The exhibition presented numerous recent works mainly taken from three series on which the American artist has been working for years. The title of the show refers to one of the most characteristic components of Arends’ work which is used both in two-and-three-dimensional works.
The exhibition will present numerous recent works mainly taken from three series on which the American artist has been working for some years: LDV, mixed media on paper; Sisters, works made from wax and exhibited on the wall; and The Long Winfred, a long work consisting of various wax elements placed on wooden structures. The title of the show refers to one of the most characteristic components of Arends’ work, wax, which is used both in two-dimensional and three-dimensional works. In fact it is this material that permits the ductility and physicality that, over the years, has become a defining element of his work.

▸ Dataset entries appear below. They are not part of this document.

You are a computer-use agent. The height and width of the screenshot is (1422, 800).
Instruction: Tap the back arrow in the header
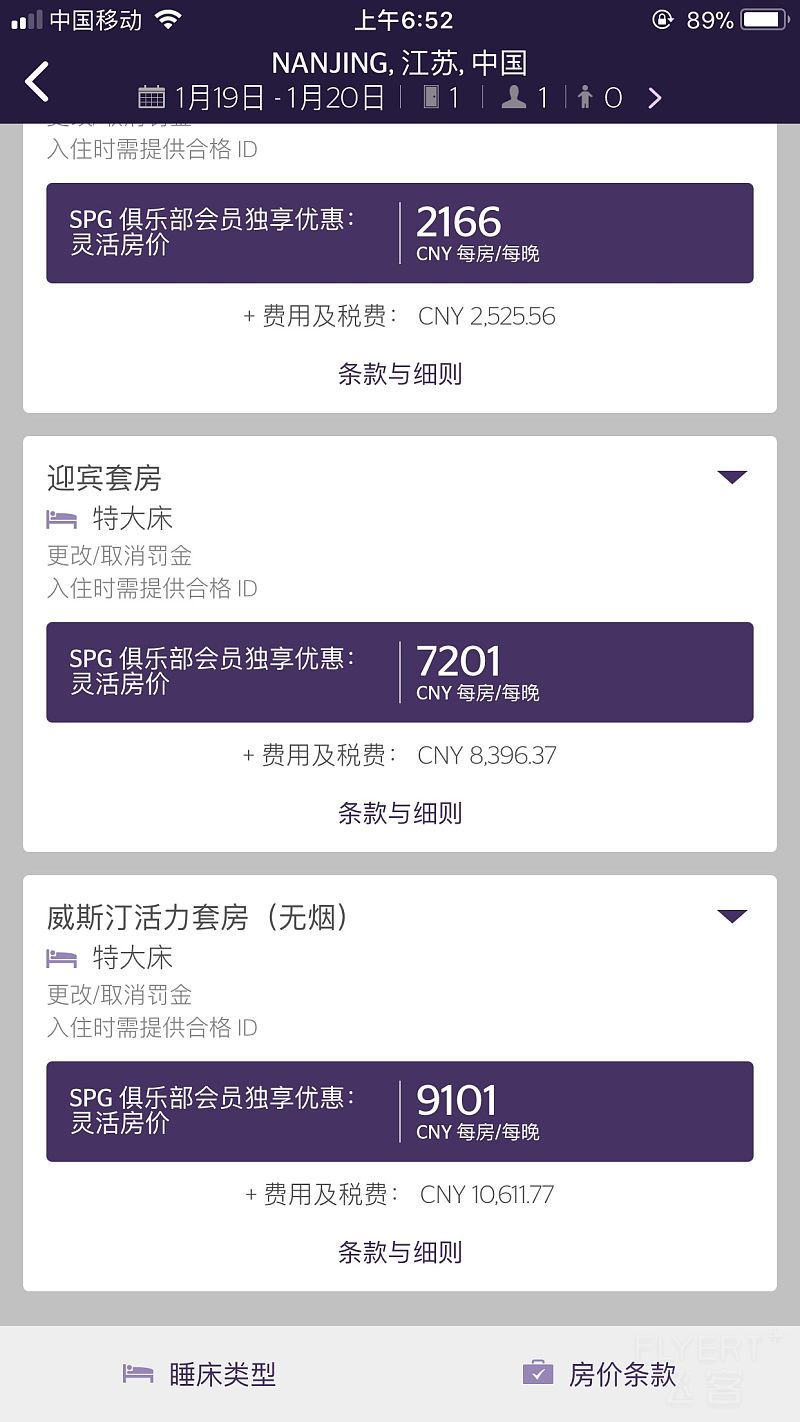point(37,82)
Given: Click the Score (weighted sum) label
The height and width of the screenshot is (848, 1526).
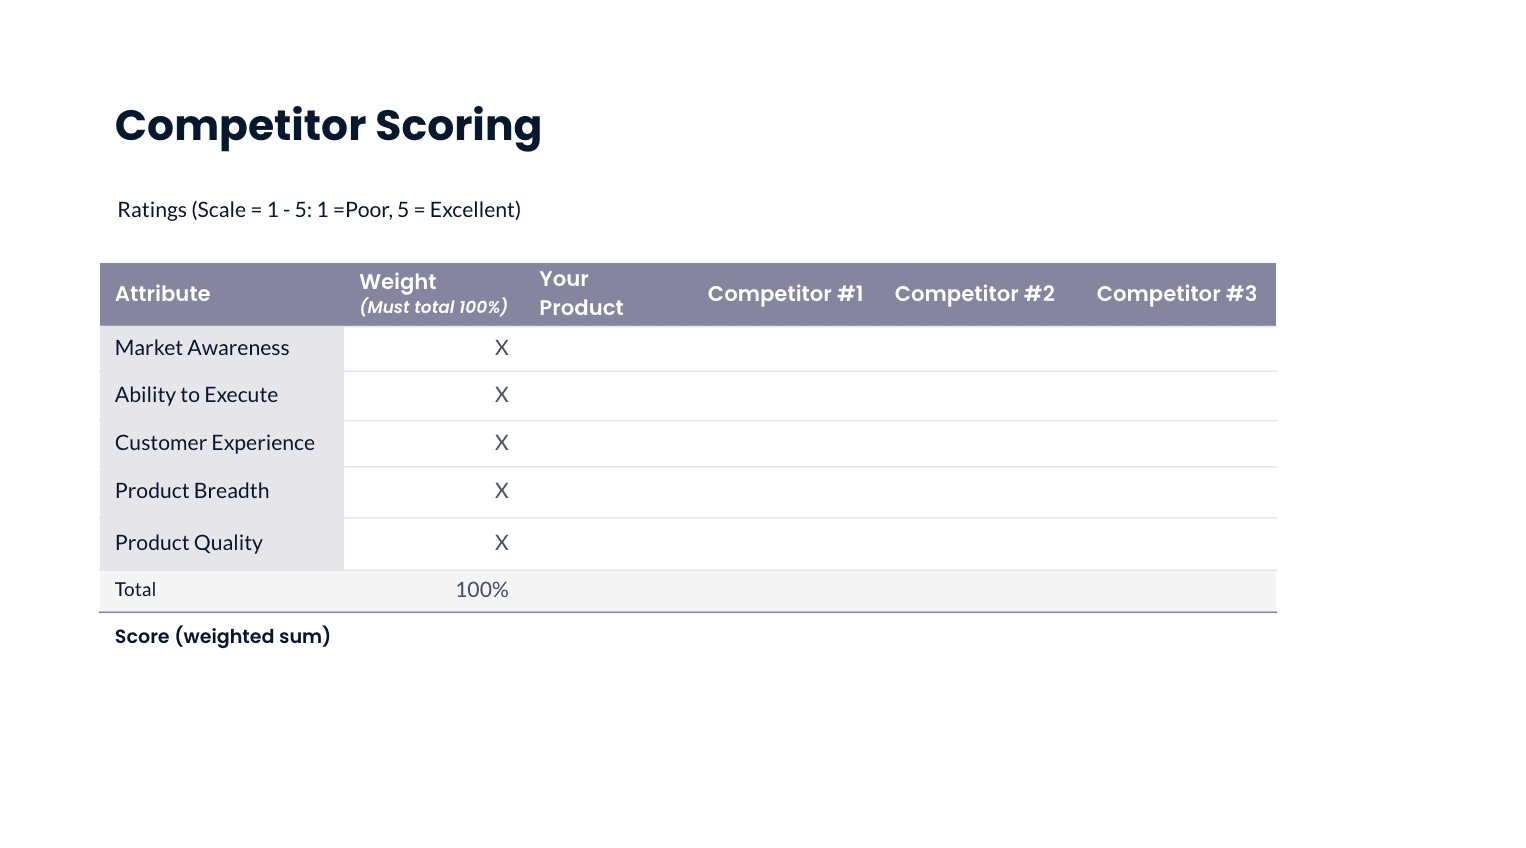Looking at the screenshot, I should point(222,637).
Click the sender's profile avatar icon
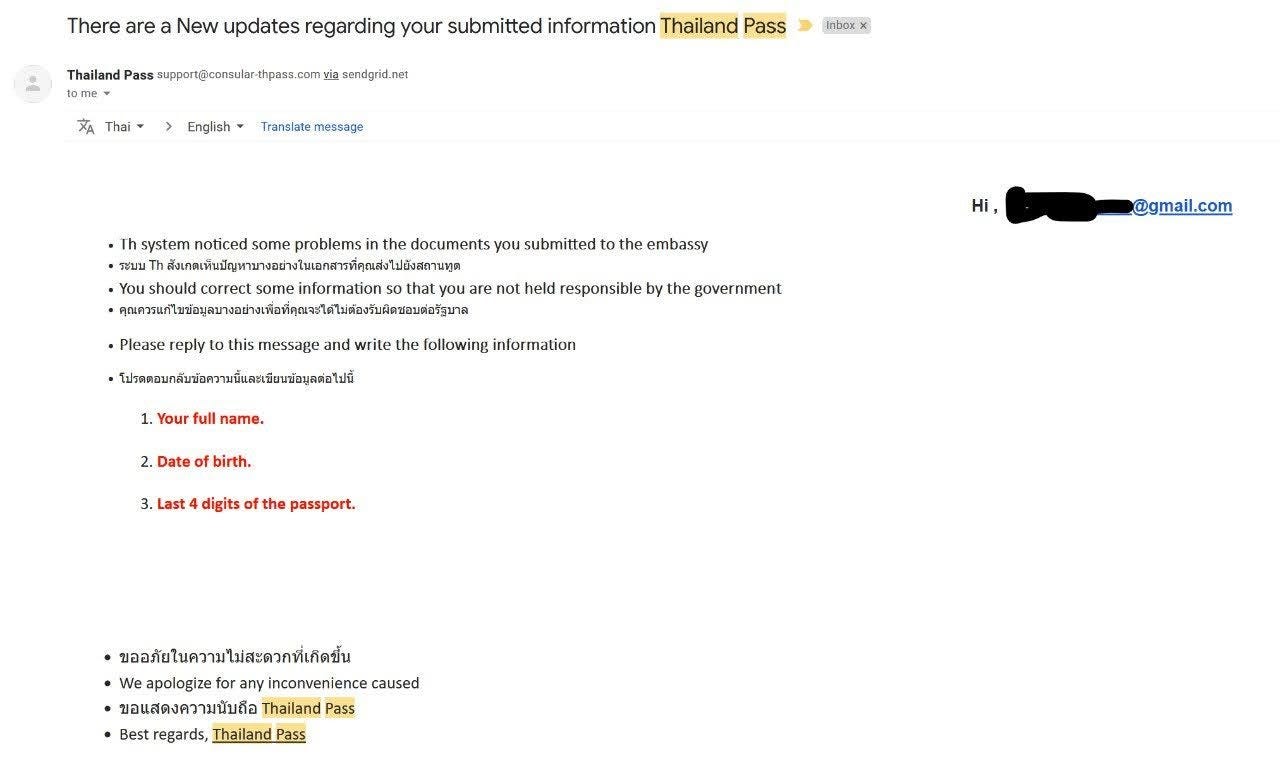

In this, his third solo exhibition in the gallery, Arends is showing works using different techniques but all with precise and organic aesthetic choices linked to abstraction and inquiries into the boundaries between painting and sculpture. In fact all Arends’ works present us with the need to think deeply about the very foundations of art and its role. Despite this analytical vision, one that never loses sight of painting’s autonomy and non-referentiality (and this has been typical of his whole career), Stuart Arends’ works are enlivened by their contamination with personal notations, narratives, and the taste of the person who makes them. So memories and images are evoked without any kind of concession to illustration. The Winfrid series, for example, alludes to the small village in South Dakota where the artist’s mother spent her childhood.
Roberto Pinto has written an essay for the exhibition.